» Текст:
◇ ◇ ◇ ◇ ◇
Наш Господь в своем земном существовании использовал оба метода. Чудо в Кане и все чудеса исцеления — производные Пути Утверждения; совет вырвать глаз означает отказ от образов, то есть Путь Отрицания[4]. Говорят, что Он отверг для себя образы мира так, что Ему негде было преклонить голову, и что Он так утверждал их своим поведением, что Его называли обжорой и пьяницей. Своим ученикам Он заповедовал отказаться от всех образов, кроме Себя, и пообещал им, имея в виду одни и те же образы, что получат они во сто крат больше, чем оставили. Распятие и Смерть — это отрицание и утверждение одновременно, поскольку они утверждают смерть только для того, чтобы отвергнуть смерть; обстоятельства смерти — возможность распада тела; и за этим физическим отвержением земли лежит повторное утверждение земли, которое и называется Воскресением.
◇ ◇ ◇ ◇ ◇
» Условие задания:
Определите, согласуется ли с текстом каждое утверждение, ответьте «да» или «нет» и процитируйте решающие слова текста точно.
1. Чудо в Кане относится к Пути Утверждения.
2. Совет вырвать глаз связан с Путем Утверждения.
3. Повторное утверждение земли называется Распятием.
Данные к этому заданию отношения не имеют.

» Исходные данные:
◇ ◇ ◇ ◇ ◇
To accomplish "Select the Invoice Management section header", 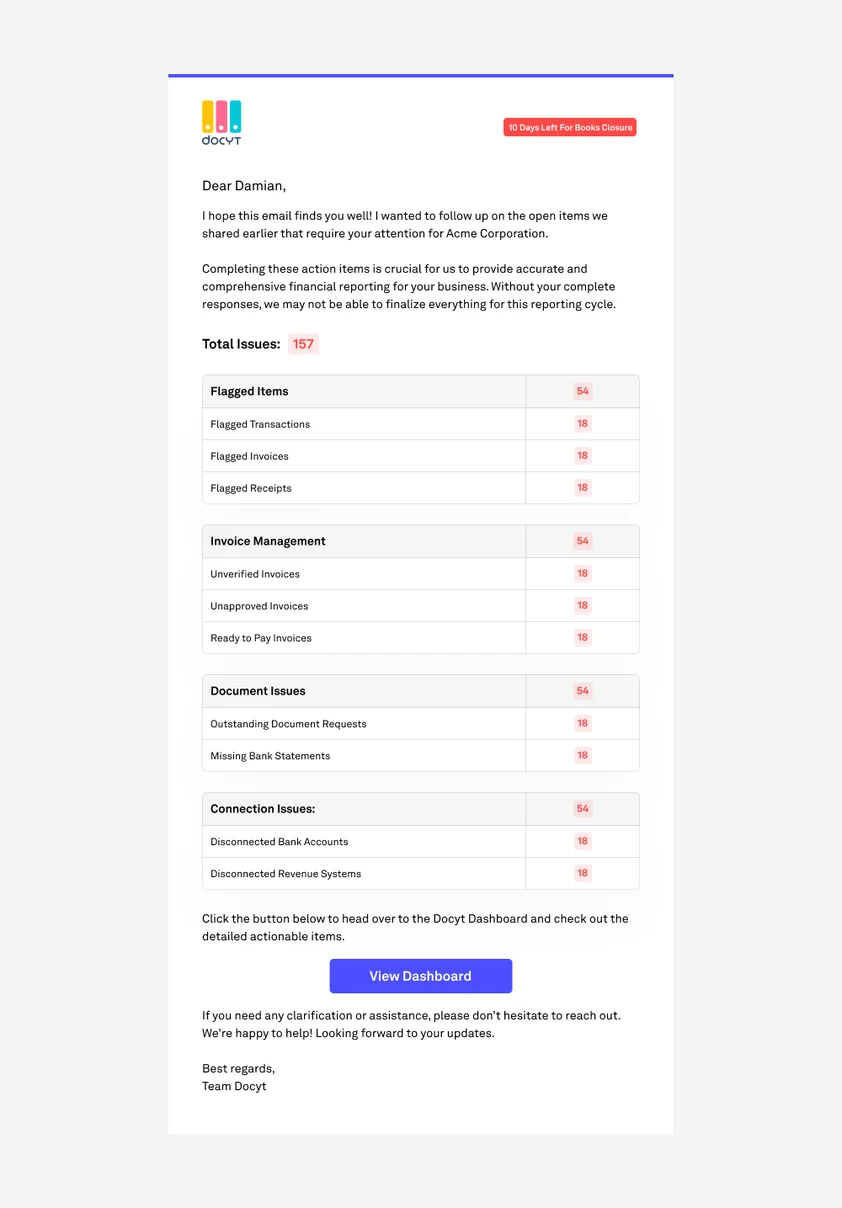I will pos(268,542).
◇ ◇ ◇ ◇ ◇
» Ответ:
1. Да: «Чудо в Кане и все чудеса исцеления — производные Пути Утверждения».
2. Нет: «совет вырвать глаз означает отказ от образов, то есть Путь Отрицания».
3. Нет: «повторное утверждение земли, которое и называется Воскресением».